### Data

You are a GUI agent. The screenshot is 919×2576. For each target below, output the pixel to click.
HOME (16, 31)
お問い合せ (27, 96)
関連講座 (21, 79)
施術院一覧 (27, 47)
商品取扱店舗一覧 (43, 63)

### Problem statement
With no word added or dropped, repeat the entire listing.

### Answer
You are a GUI agent. The screenshot is 919×2576. For each target below, output the pixel to click.
HOME (16, 31)
お問い合せ (27, 96)
関連講座 (21, 79)
施術院一覧 (27, 47)
商品取扱店舗一覧 (43, 63)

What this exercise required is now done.